▶ [Page excerpt]

────────────────────────────────────────

Arroyo, 37, won his last three starts, taking the ball when it was his turn, as he has done every time since May 15, 2004, when he returned to the Red Sox's rotation for good. He is 121-112 with a 4.19 ERA in 405 major league appearances, 369 starts.

"I've prided myself on durability for a long time. I've been avoiding this day for two decades, doing a bunch of meticulous small things to stay here," he said. "But you know, I would have hoped to make it to the end of my career without having to do it. It's just not the way it is. I've gone out the last six times and it's been impossible."

Arroyo had a small bone chip in his right elbow when he signed a two-year, $21 million deal with the D-backs on Feb. 4, general manager Kevin Towers said, but that is not believed to be the issue.

"It's very unfortunate. A guy who has had an unblemished track record when it comes to posting up each and every time. It would have been hard to run him out there again. Going to war, as he said, against AK47s with his little 22 (caliber). He still found a way in win, which was amazing," Towers said.

The MRI showed "a lot of stuff in there from pitching a lot of years," Arroyo said. "There is a ton of swelling. It looks like a little bit of arthritis and several things. We really don't know how it is going to respond. We're going to take it day-by-day and see what happens."

────────────────────────────────────────

▶ [Material provided]
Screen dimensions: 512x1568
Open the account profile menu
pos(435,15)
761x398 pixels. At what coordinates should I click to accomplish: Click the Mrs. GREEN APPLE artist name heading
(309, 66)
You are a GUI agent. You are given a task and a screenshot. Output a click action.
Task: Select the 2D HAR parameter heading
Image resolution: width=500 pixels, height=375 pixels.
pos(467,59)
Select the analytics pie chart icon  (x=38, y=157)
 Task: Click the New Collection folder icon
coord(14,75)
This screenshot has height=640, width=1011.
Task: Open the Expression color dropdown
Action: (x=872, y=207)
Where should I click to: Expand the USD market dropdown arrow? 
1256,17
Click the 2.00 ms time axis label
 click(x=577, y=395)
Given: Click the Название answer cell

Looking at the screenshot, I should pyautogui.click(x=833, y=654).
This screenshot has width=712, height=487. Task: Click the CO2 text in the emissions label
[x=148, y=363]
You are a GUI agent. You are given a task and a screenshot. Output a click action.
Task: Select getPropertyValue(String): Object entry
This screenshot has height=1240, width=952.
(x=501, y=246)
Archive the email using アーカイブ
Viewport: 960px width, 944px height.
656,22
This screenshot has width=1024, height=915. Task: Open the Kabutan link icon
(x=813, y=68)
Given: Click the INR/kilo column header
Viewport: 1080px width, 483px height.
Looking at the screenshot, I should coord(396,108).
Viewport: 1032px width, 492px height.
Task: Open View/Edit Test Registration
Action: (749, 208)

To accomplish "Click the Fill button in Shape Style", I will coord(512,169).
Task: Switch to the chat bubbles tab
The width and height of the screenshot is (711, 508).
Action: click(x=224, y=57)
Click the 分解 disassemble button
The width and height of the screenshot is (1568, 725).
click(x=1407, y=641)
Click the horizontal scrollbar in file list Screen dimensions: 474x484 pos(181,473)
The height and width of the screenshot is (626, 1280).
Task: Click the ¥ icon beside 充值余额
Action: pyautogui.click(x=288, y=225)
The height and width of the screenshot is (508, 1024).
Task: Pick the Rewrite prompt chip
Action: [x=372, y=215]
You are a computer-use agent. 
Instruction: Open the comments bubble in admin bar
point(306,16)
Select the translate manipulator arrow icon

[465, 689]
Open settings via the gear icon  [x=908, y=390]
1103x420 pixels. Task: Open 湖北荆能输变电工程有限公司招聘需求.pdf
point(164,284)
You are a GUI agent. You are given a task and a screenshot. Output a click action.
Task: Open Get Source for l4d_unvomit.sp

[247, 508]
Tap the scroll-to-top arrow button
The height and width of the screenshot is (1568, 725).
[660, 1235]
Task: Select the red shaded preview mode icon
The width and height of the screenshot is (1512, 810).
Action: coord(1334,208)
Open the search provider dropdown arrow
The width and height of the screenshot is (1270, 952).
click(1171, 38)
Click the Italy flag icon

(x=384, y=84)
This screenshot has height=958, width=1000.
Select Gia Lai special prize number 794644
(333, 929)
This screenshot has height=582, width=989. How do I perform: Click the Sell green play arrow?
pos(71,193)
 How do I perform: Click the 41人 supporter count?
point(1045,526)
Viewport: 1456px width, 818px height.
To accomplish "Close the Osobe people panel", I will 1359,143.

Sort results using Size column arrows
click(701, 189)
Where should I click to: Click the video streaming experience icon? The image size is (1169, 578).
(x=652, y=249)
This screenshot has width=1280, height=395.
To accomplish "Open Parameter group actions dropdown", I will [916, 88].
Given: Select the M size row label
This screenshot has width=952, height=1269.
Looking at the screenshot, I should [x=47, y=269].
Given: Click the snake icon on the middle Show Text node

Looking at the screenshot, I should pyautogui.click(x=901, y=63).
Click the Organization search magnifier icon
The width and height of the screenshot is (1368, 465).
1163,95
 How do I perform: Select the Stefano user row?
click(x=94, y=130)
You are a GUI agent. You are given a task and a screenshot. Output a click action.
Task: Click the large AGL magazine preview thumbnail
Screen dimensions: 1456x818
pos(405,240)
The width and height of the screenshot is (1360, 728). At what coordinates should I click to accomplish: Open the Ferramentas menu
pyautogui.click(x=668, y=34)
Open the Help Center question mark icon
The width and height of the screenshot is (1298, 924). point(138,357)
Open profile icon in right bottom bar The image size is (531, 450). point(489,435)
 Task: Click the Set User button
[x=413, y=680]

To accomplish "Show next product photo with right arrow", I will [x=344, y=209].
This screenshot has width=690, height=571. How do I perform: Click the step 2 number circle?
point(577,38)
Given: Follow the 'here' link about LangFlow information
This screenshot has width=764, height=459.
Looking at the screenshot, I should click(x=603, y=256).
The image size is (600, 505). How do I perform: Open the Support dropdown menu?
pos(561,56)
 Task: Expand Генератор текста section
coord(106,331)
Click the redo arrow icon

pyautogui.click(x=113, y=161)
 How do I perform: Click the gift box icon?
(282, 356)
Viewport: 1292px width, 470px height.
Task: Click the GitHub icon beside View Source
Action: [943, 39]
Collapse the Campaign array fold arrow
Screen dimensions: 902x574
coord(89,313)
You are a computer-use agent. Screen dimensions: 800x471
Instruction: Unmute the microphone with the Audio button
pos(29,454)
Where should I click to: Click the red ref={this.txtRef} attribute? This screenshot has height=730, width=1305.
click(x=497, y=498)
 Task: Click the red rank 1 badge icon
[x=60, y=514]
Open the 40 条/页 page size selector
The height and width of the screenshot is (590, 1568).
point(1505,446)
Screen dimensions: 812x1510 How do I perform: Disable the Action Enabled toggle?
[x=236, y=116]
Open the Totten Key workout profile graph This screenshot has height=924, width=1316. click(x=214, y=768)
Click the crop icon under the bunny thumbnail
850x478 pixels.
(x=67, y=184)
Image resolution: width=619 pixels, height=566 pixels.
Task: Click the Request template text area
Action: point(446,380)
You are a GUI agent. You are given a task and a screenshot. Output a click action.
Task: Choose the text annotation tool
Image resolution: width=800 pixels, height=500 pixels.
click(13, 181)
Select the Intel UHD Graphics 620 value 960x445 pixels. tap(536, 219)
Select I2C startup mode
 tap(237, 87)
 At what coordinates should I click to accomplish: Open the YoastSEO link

────────────────────────────────────────

▶ [What the task requires] From the Arroyo excerpt, copy out everything from "Arroyo, 37, won" down to "be the issue.". Rely only on the Arroyo excerpt and set the data aside.

▶ [Solution for this task]
Arroyo, 37, won his last three starts, taking the ball when it was his turn, as he has done every time since May 15, 2004, when he returned to the Red Sox's rotation for good. He is 121-112 with a 4.19 ERA in 405 major league appearances, 369 starts.

"I've prided myself on durability for a long time. I've been avoiding this day for two decades, doing a bunch of meticulous small things to stay here," he said. "But you know, I would have hoped to make it to the end of my career without having to do it. It's just not the way it is. I've gone out the last six times and it's been impossible."

Arroyo had a small bone chip in his right elbow when he signed a two-year, $21 million deal with the D-backs on Feb. 4, general manager Kevin Towers said, but that is not believed to be the issue.